* _What to do_
Transcribe the records below. Leave every line exactly as written.

* _Stored records_
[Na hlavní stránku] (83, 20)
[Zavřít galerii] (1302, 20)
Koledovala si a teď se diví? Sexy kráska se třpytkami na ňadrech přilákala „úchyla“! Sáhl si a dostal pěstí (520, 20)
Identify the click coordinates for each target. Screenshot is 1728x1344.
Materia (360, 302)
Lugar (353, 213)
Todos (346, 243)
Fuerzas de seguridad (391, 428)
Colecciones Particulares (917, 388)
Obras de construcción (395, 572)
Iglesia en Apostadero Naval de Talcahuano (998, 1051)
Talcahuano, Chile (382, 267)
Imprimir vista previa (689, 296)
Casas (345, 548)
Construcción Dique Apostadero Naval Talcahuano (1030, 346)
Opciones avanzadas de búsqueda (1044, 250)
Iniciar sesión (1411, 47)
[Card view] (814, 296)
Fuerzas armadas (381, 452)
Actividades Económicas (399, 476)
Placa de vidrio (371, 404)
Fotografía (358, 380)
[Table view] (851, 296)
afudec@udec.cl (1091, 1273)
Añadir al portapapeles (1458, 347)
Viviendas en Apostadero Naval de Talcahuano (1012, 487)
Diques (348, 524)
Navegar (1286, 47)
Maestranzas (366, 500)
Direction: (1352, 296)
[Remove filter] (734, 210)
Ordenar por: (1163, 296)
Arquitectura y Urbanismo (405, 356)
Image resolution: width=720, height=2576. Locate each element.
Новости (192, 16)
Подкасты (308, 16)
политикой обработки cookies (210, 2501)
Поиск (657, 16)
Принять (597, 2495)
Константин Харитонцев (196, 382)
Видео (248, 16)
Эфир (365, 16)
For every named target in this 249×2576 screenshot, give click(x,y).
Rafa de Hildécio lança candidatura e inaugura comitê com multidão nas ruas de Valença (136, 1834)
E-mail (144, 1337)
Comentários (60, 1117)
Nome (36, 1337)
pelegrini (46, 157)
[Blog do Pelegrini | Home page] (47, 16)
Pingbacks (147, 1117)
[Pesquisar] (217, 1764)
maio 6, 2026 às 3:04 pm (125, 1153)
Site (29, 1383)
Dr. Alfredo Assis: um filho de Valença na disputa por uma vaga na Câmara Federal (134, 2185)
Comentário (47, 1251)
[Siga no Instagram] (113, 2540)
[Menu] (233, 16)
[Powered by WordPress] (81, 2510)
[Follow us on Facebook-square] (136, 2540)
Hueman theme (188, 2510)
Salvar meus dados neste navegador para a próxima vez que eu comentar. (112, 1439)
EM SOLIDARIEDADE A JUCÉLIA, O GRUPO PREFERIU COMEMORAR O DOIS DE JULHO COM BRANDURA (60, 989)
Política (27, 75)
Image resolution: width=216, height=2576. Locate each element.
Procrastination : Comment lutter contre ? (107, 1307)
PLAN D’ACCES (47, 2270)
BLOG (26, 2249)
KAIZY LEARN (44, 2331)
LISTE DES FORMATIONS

* _Answer below_
[Na hlavní stránku] (83, 20)
[Zavřít galerii] (1302, 20)
Koledovala si a teď se diví? Sexy kráska se třpytkami na ňadrech přilákala „úchyla“! Sáhl si a dostal pěstí (520, 20)
Identify the click coordinates for each target. Screenshot is 1728x1344.
Materia (360, 302)
Lugar (353, 213)
Todos (346, 243)
Fuerzas de seguridad (391, 428)
Colecciones Particulares (917, 388)
Obras de construcción (395, 572)
Iglesia en Apostadero Naval de Talcahuano (998, 1051)
Talcahuano, Chile (382, 267)
Imprimir vista previa (689, 296)
Casas (345, 548)
Construcción Dique Apostadero Naval Talcahuano (1030, 346)
Opciones avanzadas de búsqueda (1044, 250)
Iniciar sesión (1411, 47)
[Card view] (814, 296)
Fuerzas armadas (381, 452)
Actividades Económicas (399, 476)
Placa de vidrio (371, 404)
Fotografía (358, 380)
[Table view] (851, 296)
afudec@udec.cl (1091, 1273)
Añadir al portapapeles (1458, 347)
Viviendas en Apostadero Naval de Talcahuano (1012, 487)
Diques (348, 524)
Navegar (1286, 47)
Maestranzas (366, 500)
Direction: (1352, 296)
[Remove filter] (734, 210)
Ordenar por: (1163, 296)
Arquitectura y Urbanismo (405, 356)
Image resolution: width=720, height=2576. Locate each element.
Новости (192, 16)
Подкасты (308, 16)
политикой обработки cookies (210, 2501)
Поиск (657, 16)
Принять (597, 2495)
Константин Харитонцев (196, 382)
Видео (248, 16)
Эфир (365, 16)
For every named target in this 249×2576 screenshot, give click(x,y).
Rafa de Hildécio lança candidatura e inaugura comitê com multidão nas ruas de Valença (136, 1834)
E-mail (144, 1337)
Comentários (60, 1117)
Nome (36, 1337)
pelegrini (46, 157)
[Blog do Pelegrini | Home page] (47, 16)
Pingbacks (147, 1117)
[Pesquisar] (217, 1764)
maio 6, 2026 às 3:04 pm (125, 1153)
Site (29, 1383)
Dr. Alfredo Assis: um filho de Valença na disputa por uma vaga na Câmara Federal (134, 2185)
Comentário (47, 1251)
[Siga no Instagram] (113, 2540)
[Menu] (233, 16)
[Powered by WordPress] (81, 2510)
[Follow us on Facebook-square] (136, 2540)
Hueman theme (188, 2510)
Salvar meus dados neste navegador para a próxima vez que eu comentar. (112, 1439)
EM SOLIDARIEDADE A JUCÉLIA, O GRUPO PREFERIU COMEMORAR O DOIS DE JULHO COM BRANDURA (60, 989)
Política (27, 75)
Image resolution: width=216, height=2576. Locate each element.
Procrastination : Comment lutter contre ? (107, 1307)
PLAN D’ACCES (47, 2270)
BLOG (26, 2249)
KAIZY LEARN (44, 2331)
LISTE DES FORMATIONS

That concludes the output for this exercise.